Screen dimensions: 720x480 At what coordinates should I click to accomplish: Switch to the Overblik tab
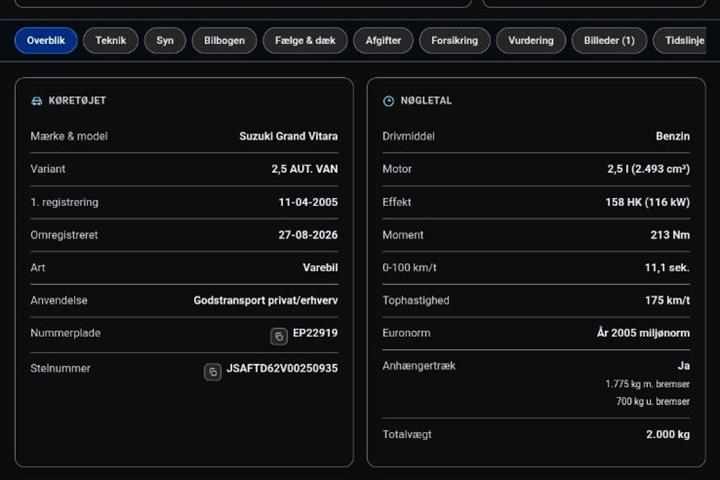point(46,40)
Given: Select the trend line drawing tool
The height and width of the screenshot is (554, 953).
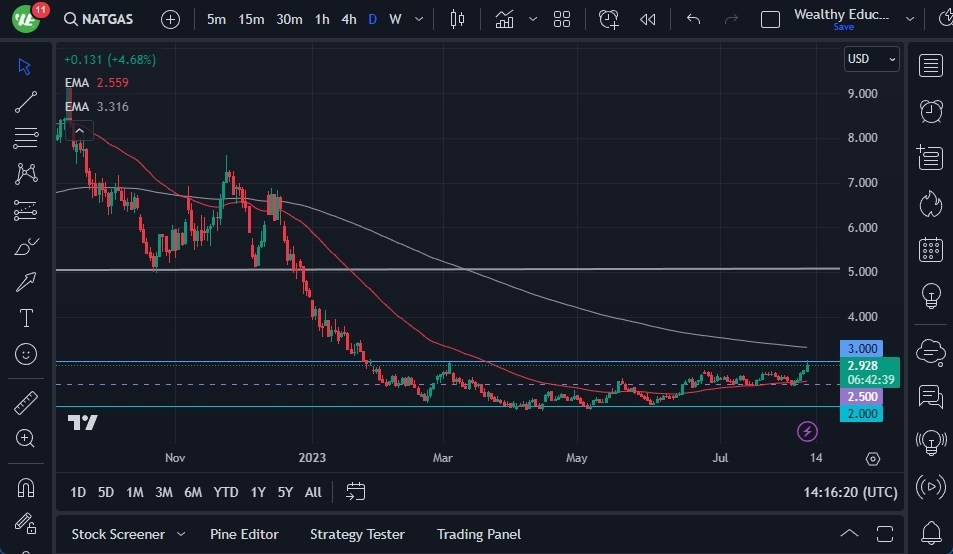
* * *
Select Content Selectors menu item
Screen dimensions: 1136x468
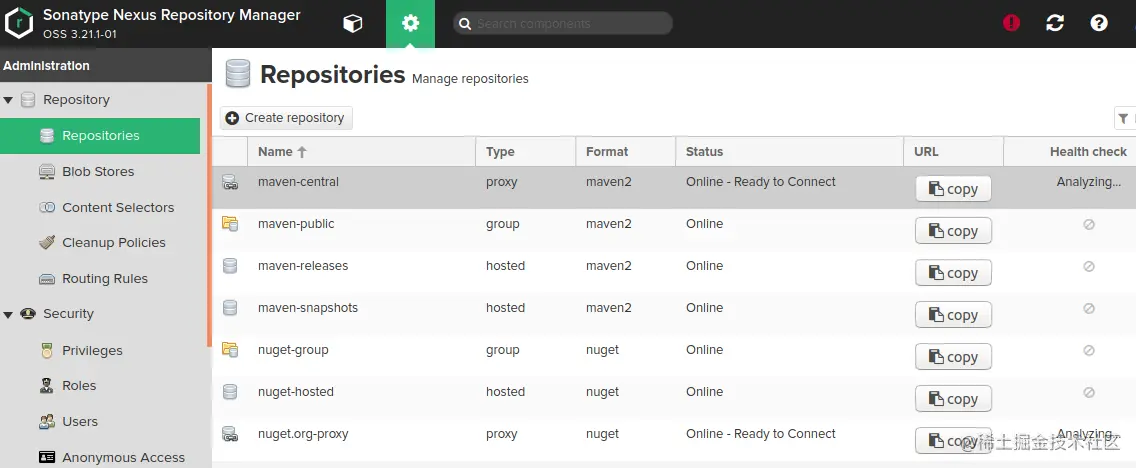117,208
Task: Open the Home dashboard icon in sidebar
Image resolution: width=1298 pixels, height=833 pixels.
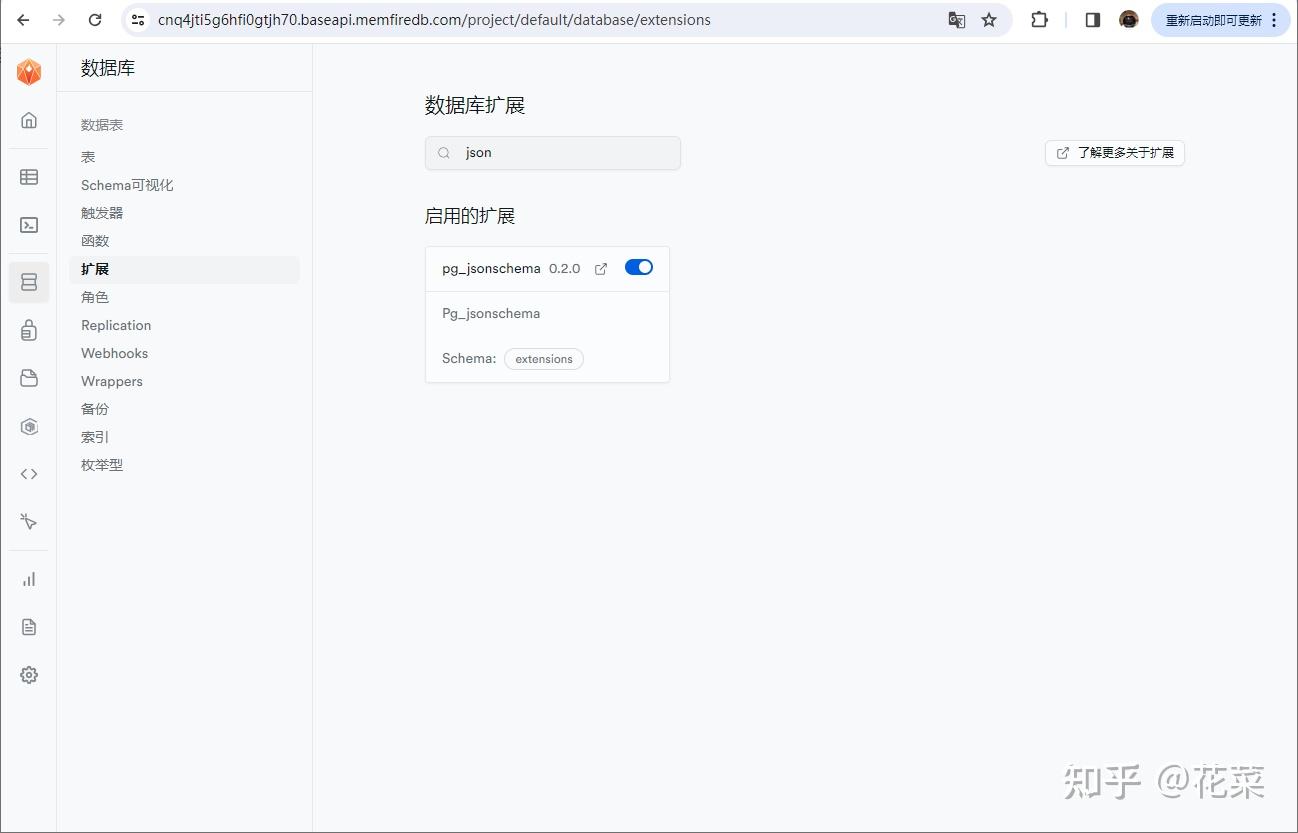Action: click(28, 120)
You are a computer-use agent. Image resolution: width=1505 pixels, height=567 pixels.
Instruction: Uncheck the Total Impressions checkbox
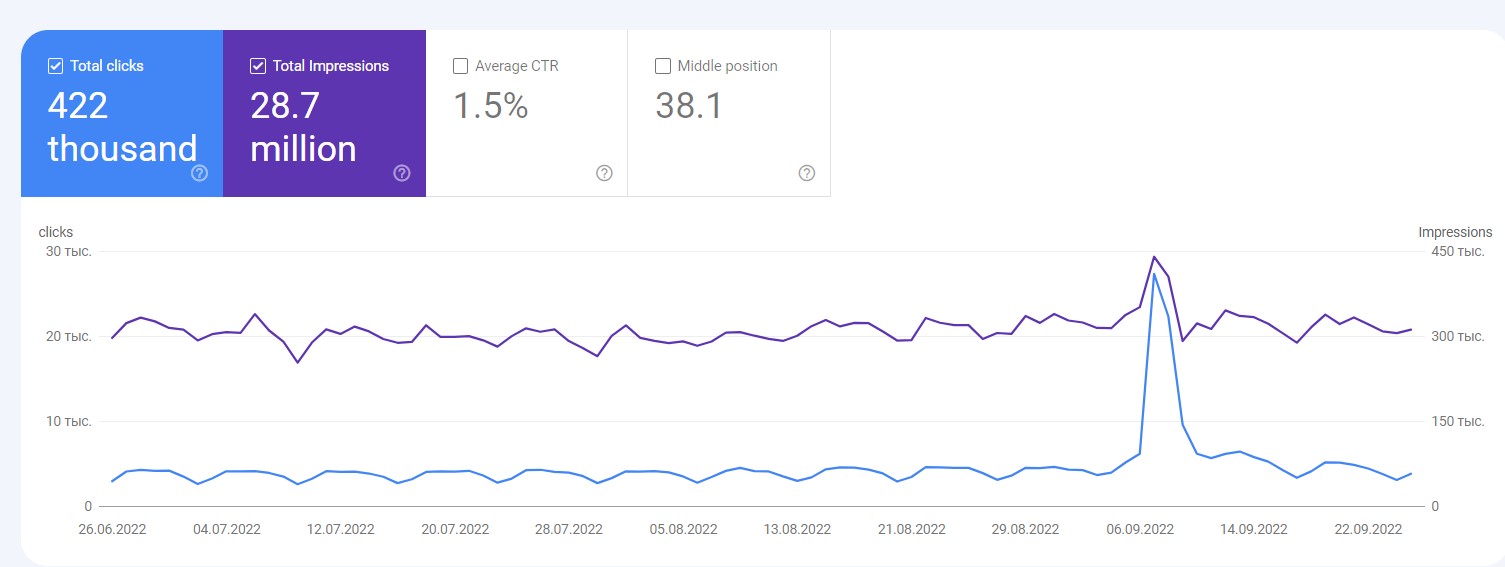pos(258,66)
--
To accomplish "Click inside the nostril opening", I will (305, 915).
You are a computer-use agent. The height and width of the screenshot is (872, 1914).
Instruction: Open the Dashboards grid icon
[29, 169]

◆ **SET TASK**: Please print the lines starting at the one containing "Screen dimensions: 720x480" and ending at the one containing "The height and width of the screenshot is (554, 953).", and leave the pictures out.

◆ **FINISHED EXERCISE**:
Screen dimensions: 720x480 At what coordinates should I click to accomplish: Switch to the Overblik tab
point(46,40)
Given: Select the trend line drawing tool
The height and width of the screenshot is (554, 953).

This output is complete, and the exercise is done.